◆ Text and item location data ◆

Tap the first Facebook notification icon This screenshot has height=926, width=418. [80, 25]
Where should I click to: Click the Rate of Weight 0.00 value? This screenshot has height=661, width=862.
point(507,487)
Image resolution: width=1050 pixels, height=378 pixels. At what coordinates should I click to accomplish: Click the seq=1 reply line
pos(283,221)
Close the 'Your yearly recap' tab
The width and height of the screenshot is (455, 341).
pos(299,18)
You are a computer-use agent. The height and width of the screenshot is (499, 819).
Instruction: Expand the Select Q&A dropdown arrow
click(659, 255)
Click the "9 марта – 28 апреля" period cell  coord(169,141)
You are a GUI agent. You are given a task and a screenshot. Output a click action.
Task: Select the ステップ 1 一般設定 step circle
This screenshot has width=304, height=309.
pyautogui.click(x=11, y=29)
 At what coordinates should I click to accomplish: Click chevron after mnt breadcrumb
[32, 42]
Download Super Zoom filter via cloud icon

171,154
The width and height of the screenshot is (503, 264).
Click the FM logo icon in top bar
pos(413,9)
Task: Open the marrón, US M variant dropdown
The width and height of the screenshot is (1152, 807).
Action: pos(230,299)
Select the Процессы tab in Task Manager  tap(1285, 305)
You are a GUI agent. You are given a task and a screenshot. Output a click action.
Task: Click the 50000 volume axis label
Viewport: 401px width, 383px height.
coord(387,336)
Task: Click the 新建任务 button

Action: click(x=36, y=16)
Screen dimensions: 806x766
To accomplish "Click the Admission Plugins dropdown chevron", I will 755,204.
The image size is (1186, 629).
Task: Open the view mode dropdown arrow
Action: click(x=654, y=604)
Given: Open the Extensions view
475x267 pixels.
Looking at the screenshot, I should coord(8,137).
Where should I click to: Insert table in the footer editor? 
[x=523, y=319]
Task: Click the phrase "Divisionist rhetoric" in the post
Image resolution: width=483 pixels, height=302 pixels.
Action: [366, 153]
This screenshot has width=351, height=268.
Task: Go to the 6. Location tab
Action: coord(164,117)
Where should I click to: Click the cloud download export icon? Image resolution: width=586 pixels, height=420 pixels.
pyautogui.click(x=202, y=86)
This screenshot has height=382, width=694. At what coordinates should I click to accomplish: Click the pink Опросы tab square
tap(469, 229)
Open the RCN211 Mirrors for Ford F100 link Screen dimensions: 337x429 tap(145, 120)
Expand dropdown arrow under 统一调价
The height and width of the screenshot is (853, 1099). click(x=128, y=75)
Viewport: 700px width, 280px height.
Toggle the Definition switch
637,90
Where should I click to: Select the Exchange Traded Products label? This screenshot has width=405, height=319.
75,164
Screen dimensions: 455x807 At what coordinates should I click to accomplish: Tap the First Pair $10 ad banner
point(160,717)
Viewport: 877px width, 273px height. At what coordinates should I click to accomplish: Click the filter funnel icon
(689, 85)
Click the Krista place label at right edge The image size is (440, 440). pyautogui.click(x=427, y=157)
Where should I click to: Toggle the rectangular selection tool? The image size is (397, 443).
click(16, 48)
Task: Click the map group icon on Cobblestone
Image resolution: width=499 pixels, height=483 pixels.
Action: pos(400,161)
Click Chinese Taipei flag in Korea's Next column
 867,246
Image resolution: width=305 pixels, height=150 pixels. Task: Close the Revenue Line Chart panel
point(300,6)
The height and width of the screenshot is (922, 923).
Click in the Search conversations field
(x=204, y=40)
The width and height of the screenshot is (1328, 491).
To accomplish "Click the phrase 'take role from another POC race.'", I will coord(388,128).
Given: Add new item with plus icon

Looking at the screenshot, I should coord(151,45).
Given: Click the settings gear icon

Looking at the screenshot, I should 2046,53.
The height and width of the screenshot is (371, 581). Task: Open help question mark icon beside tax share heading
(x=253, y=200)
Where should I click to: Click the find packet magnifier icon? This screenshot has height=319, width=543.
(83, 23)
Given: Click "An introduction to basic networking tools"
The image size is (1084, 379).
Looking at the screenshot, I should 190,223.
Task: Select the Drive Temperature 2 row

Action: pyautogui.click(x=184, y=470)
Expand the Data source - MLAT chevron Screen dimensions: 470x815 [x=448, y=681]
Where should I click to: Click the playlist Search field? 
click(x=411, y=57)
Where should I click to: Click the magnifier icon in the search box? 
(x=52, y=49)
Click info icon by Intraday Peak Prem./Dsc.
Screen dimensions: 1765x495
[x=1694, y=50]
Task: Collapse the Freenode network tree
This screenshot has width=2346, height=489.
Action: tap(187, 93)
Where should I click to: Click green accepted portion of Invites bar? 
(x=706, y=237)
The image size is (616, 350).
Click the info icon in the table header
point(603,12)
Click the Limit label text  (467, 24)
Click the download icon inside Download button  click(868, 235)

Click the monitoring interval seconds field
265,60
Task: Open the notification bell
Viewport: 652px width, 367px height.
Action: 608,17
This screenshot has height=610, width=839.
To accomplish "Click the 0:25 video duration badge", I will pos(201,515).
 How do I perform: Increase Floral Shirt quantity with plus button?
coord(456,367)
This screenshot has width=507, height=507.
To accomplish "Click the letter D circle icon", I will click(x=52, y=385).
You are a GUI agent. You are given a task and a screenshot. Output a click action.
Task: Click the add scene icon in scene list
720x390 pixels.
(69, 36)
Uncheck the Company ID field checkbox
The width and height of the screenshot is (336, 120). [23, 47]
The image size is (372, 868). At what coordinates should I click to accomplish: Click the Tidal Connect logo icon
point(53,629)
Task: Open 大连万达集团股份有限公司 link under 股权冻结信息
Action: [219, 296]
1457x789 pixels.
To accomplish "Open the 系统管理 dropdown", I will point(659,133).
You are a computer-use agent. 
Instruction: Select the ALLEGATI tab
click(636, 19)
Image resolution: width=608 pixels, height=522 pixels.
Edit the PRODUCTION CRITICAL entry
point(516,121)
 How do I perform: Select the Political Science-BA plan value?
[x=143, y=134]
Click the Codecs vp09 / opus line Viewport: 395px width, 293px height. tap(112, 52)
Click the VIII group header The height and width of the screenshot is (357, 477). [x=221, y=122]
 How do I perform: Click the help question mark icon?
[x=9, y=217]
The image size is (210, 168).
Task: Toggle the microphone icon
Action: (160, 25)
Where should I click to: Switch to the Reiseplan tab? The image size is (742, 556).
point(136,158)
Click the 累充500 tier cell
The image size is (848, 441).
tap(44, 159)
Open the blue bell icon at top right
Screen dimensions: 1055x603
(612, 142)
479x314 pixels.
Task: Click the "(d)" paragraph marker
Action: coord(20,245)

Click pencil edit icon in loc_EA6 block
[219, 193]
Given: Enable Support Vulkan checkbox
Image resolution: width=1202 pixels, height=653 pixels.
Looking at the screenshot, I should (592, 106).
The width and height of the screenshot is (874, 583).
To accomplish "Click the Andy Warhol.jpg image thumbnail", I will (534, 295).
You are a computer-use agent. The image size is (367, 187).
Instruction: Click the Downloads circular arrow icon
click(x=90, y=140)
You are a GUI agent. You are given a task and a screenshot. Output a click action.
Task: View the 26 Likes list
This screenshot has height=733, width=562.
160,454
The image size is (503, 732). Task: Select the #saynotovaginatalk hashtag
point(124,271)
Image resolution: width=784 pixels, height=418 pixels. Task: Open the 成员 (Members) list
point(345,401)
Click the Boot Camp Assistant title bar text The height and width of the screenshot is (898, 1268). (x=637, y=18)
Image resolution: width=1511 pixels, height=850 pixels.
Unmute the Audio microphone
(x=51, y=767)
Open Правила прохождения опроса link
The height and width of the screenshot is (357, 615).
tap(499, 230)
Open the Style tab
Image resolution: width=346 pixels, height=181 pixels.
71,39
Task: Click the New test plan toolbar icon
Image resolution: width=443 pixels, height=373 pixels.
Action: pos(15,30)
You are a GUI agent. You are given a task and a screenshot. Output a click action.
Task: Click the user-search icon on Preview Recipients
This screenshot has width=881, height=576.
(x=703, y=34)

◆ WORK INSTRUCTIONS ◆
Copy the lines of the data above verbatim, beginning at the line that contains "Given: Click the settings gear icon" and stopping after the line that contains "(x=706, y=237)".

◆ COMPLETE RESPONSE ◆
Given: Click the settings gear icon

Looking at the screenshot, I should 2046,53.
The height and width of the screenshot is (371, 581). Task: Open help question mark icon beside tax share heading
(x=253, y=200)
Where should I click to: Click the find packet magnifier icon? This screenshot has height=319, width=543.
(83, 23)
Given: Click "An introduction to basic networking tools"
The image size is (1084, 379).
Looking at the screenshot, I should 190,223.
Task: Select the Drive Temperature 2 row

Action: pyautogui.click(x=184, y=470)
Expand the Data source - MLAT chevron Screen dimensions: 470x815 [x=448, y=681]
Where should I click to: Click the playlist Search field? 
click(x=411, y=57)
Where should I click to: Click the magnifier icon in the search box? 
(x=52, y=49)
Click info icon by Intraday Peak Prem./Dsc.
Screen dimensions: 1765x495
[x=1694, y=50]
Task: Collapse the Freenode network tree
This screenshot has width=2346, height=489.
Action: tap(187, 93)
Where should I click to: Click green accepted portion of Invites bar? 
(x=706, y=237)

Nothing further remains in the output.